begin SELECTION

Will Moat's New Digital Ad Metric Rival The Measurement Giants?

Web analytics firm Moat raised $50 million to develop a new metric to rival the likes of Google, Nielsen and comScore.

In an investment round led by Insight Venture Partners (which has invested in companies including Twitter, Chegg, Tumblr, Flipboard and Hootsuite), Moat will create a "new ad currency" aimed at helping advertisers and publishers assess whether people pay attention to digital ads and are influenced by them, The Wall Street Journal reported

Currently, the Journal reported, the metric is in development. And for the record, chief executive Jonah Goodhart said Moat sees companies like Nielsen and Google as potential partners in its new metric project.

Will a new currency catch on?

Tom Burg, VP-product marketing, Centro (a Moat partner), said in an email that brands lament the fact that buying and measuring digital is so complicated relative to TV, and "anything that can be done to narrow the gap between the two experiences is going to be a positive for all of us."

Kimber Robbins, VP-product management of the IPG Mediabrands ad tech unit Cadreon (which works with Moat on some campaigns), said in an email that there's room to improve current standards, adding that Cadreon would prefer independent measurement specialists provide the currency rather than major inventory owners who may introduce bias to their own inventory. She added that the company wants to move away from using proxies rather than a direct measurement of the thing it's really interested in:rather than viewability, the impact of an ad’s contribution to the campaign goal.

end SELECTION

AIM A >>
Put the lines of the records, from the line containing "471x370 pixels." through the end of the records, into a Markdown table with the columns Row and Record line. Number each row and leave out blank lines.

begin DATA ROWS

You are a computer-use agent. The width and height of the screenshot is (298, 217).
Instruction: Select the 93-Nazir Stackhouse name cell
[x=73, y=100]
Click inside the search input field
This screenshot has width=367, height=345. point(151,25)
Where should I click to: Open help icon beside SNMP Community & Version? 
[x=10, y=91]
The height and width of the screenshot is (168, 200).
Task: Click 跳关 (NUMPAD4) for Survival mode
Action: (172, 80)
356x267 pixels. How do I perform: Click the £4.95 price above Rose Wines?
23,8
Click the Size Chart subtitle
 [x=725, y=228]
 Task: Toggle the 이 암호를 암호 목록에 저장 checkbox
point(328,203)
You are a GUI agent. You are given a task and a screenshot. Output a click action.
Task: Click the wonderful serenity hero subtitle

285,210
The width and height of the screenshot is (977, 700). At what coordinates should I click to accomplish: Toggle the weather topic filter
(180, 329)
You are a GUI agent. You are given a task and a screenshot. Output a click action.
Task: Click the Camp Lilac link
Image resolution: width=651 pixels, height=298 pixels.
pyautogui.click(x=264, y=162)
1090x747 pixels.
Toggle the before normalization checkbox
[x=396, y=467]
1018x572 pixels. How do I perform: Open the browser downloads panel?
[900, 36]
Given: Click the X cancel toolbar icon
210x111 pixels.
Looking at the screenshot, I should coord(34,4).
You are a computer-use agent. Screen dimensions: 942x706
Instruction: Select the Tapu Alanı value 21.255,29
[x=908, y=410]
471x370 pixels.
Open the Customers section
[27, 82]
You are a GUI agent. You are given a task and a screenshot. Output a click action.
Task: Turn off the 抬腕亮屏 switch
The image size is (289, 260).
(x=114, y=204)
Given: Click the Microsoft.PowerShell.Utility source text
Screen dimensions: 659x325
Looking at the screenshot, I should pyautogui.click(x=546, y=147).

end DATA ROWS

AIM B >>
In the article about Moat's new ad metric, which firm led the $50 million investment round?

WRITTEN ANSWER A >>
| Row | Record line |
|---|---|
| 1 | 471x370 pixels. |
| 2 | Open the Customers section |
| 3 | [27, 82] |
| 4 | You are a GUI agent. You are given a task and a screenshot. Output a click action. |
| 5 | Task: Turn off the 抬腕亮屏 switch |
| 6 | The image size is (289, 260). |
| 7 | (x=114, y=204) |
| 8 | Given: Click the Microsoft.PowerShell.Utility source text |
| 9 | Screen dimensions: 659x325 |
| 10 | Looking at the screenshot, I should pyautogui.click(x=546, y=147). |

WRITTEN ANSWER B >>
Insight Venture Partners